Nash was a vehement advocate of the neoclassical revival endorsed by John Soane, although he had lost interest in the plain stone edifices typical of the Georgian style, and instead advocated the use of stucco. Decimus Burton entered the office of Nash in 1815, where he worked alongside Augustus Charles Pugin, who detested the neoclassical style. Burton established his own architectural practice in 1821. In 1821, Nash invited Decimus Burton to design Cornwall Terrace in Regent's Park, and he was also invited by George Bellas Greenough, a close friend of the Prince Regent, Humphry Davy, and Nash, to design Grove House in Regent's Park.

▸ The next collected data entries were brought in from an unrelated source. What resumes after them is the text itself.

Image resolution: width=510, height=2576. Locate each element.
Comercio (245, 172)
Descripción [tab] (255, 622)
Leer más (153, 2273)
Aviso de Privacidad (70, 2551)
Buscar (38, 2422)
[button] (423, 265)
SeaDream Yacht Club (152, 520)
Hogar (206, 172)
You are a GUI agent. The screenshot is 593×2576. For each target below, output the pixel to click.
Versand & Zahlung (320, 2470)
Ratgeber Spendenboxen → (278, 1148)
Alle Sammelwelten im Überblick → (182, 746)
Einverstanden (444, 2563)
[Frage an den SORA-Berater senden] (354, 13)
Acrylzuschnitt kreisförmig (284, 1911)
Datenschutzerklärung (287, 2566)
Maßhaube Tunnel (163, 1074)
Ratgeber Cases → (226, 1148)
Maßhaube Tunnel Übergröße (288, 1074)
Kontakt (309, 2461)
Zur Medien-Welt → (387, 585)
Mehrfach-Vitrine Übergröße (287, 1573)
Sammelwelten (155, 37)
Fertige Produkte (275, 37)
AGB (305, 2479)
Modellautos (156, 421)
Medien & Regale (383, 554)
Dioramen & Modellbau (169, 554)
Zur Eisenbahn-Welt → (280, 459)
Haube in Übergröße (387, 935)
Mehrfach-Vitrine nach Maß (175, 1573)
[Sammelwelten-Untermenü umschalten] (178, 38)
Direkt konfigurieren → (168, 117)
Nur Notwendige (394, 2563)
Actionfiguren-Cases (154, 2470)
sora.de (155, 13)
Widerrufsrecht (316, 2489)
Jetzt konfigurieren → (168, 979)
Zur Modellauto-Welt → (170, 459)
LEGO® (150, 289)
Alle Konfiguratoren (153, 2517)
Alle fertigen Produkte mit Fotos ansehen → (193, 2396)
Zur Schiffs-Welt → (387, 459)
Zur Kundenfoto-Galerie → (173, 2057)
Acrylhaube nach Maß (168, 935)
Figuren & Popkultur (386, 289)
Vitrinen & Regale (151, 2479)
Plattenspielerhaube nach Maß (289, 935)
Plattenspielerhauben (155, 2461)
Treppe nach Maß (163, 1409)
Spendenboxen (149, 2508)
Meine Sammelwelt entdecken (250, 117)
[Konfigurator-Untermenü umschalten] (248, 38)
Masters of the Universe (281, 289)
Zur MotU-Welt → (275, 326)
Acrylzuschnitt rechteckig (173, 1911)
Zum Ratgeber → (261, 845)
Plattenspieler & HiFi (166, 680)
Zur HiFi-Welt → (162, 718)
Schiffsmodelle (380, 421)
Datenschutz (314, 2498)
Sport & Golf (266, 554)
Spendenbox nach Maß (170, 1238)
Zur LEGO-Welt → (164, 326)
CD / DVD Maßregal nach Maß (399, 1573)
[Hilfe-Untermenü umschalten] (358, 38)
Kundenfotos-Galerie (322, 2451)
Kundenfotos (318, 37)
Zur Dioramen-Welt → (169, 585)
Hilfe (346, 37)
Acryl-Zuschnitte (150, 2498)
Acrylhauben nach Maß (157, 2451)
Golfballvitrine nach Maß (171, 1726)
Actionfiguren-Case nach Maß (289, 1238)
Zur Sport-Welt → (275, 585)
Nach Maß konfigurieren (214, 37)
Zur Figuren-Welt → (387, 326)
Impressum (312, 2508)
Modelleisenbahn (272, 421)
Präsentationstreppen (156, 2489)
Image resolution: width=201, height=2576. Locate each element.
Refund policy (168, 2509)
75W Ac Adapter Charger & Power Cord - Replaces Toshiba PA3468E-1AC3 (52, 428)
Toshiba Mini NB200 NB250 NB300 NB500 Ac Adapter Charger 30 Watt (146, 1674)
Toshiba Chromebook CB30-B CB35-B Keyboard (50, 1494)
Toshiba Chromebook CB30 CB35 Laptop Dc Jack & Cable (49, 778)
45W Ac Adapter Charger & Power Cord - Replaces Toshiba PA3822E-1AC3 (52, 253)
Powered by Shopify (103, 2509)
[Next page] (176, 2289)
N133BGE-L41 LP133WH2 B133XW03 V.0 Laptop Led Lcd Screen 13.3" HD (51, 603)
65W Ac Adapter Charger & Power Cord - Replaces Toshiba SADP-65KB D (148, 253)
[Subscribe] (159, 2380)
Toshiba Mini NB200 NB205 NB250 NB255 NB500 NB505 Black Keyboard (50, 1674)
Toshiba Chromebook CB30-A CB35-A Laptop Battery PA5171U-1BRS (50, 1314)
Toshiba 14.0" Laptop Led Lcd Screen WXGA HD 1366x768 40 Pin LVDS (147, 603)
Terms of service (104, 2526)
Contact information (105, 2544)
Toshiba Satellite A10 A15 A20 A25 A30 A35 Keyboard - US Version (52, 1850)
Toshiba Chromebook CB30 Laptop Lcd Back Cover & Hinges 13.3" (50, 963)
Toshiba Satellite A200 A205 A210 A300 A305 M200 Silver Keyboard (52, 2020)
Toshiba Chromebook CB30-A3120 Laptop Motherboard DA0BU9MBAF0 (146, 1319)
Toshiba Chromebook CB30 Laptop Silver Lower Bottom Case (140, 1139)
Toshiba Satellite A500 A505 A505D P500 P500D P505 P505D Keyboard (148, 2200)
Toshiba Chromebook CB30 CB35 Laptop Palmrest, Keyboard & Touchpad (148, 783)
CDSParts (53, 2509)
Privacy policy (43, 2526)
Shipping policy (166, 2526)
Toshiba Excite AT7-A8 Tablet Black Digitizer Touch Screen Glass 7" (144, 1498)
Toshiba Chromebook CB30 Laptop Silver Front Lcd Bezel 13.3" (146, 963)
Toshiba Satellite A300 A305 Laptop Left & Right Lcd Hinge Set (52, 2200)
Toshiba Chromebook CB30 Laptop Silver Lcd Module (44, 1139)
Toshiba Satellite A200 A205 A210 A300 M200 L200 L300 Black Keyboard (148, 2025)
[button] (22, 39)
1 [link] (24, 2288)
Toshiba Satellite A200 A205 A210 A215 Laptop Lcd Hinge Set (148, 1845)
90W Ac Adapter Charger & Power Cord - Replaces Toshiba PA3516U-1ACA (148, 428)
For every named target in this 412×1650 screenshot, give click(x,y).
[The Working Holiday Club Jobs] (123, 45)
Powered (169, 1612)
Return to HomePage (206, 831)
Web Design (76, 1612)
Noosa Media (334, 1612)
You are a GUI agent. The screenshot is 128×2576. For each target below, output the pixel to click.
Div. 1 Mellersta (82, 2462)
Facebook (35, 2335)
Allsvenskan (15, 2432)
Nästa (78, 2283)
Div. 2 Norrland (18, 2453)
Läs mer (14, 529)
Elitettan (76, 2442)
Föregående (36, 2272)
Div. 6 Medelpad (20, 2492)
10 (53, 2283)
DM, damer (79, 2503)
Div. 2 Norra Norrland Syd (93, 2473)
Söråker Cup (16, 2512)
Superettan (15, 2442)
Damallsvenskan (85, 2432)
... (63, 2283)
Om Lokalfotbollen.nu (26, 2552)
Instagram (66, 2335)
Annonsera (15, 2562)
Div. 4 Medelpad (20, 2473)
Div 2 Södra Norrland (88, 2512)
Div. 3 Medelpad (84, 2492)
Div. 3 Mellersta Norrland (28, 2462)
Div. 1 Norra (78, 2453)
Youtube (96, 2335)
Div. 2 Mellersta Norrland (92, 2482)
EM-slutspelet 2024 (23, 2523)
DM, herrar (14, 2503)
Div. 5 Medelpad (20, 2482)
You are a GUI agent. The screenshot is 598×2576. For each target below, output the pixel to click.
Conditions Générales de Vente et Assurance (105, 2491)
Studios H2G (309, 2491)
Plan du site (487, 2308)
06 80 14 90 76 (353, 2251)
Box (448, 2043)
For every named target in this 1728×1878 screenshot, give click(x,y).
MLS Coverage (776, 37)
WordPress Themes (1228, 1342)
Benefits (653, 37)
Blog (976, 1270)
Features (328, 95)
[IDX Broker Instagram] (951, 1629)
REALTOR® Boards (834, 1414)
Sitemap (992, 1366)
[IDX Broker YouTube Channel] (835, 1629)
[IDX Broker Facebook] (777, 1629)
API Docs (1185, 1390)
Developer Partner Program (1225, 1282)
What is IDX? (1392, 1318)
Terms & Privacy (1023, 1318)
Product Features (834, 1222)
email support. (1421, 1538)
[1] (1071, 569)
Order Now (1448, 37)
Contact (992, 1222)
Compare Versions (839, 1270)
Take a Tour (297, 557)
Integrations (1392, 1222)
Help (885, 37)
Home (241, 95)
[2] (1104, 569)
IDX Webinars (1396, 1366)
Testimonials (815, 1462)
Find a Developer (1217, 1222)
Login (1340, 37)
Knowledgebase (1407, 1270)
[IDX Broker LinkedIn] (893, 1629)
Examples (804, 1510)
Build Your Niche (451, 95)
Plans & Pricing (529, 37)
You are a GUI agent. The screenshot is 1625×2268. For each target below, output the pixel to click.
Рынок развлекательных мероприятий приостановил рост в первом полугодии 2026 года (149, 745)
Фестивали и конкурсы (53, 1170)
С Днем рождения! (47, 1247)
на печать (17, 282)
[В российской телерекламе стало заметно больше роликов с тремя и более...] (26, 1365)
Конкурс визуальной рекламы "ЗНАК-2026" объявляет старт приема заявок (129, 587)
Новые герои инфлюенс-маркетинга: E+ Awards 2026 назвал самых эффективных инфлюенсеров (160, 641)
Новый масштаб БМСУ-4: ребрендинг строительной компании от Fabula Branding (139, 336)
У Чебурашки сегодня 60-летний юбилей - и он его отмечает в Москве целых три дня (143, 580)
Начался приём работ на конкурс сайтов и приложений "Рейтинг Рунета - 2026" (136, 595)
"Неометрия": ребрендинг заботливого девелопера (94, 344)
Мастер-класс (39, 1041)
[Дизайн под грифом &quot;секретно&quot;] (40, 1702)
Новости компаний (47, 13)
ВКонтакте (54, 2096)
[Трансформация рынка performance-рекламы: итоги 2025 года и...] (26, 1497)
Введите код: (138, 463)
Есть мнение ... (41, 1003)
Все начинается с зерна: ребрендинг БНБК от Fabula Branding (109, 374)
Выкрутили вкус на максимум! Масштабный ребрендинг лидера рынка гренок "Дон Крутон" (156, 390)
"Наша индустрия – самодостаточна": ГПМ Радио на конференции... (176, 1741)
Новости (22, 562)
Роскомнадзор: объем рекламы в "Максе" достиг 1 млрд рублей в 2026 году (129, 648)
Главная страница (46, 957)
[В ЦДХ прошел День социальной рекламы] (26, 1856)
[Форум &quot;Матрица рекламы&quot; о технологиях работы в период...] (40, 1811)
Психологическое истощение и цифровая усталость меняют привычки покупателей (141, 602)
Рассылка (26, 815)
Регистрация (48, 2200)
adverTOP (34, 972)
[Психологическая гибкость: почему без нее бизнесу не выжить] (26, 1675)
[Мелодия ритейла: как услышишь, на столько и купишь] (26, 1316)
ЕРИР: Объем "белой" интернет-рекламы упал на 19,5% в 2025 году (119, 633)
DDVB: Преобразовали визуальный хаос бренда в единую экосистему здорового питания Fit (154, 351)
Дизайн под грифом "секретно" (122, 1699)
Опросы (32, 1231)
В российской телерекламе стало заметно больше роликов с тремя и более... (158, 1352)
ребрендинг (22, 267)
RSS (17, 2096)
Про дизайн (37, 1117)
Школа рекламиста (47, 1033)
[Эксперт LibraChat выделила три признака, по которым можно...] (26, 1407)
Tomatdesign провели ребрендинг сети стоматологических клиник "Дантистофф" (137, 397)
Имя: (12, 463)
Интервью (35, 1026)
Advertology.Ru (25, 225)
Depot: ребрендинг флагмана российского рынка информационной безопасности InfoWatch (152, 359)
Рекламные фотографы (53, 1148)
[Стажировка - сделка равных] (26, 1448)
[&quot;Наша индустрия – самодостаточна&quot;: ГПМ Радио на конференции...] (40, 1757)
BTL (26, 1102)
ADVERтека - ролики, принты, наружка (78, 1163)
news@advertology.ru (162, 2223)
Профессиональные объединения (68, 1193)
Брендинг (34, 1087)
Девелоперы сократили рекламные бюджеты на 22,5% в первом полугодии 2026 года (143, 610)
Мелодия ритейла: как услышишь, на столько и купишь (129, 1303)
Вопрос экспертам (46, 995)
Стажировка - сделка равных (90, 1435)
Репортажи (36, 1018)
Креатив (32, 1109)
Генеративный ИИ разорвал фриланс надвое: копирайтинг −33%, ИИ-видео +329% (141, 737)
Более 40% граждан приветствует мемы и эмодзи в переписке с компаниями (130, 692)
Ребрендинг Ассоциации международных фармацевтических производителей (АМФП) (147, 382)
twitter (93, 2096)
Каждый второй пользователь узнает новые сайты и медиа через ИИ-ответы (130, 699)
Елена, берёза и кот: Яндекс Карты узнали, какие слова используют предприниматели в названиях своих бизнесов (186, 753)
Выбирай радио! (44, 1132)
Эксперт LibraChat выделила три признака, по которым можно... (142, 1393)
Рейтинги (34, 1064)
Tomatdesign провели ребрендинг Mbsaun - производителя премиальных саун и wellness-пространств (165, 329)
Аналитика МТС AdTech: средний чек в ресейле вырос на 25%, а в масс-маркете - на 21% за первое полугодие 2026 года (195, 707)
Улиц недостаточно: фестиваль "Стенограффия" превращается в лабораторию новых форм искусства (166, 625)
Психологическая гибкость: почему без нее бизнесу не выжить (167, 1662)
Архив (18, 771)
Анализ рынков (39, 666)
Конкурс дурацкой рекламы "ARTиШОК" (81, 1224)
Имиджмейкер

Greenough's invitation to Decimus Burton was "virtually a family affair", for Greenough had dined frequently with Decimus's parents and brothers, including the physician Henry Burton. Greenough and Decimus finalized their designs during numerous meetings at the opera. The design, when the villa had been completed, was described in The Proceedings of the Royal Society as, "one of the most elegant and successful adaptations of the Grecian style to purposes of modern domestic architecture to be found in this or any country."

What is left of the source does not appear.